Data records
- Opening Delimiter -

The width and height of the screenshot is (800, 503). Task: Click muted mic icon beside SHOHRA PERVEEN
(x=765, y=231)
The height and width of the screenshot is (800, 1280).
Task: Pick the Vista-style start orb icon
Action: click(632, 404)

- Closing Delimiter -

All records above are to be printed exactly, with nothing omitted.

### Exercise result:
The width and height of the screenshot is (800, 503). Task: Click muted mic icon beside SHOHRA PERVEEN
(x=765, y=231)
The height and width of the screenshot is (800, 1280).
Task: Pick the Vista-style start orb icon
Action: click(632, 404)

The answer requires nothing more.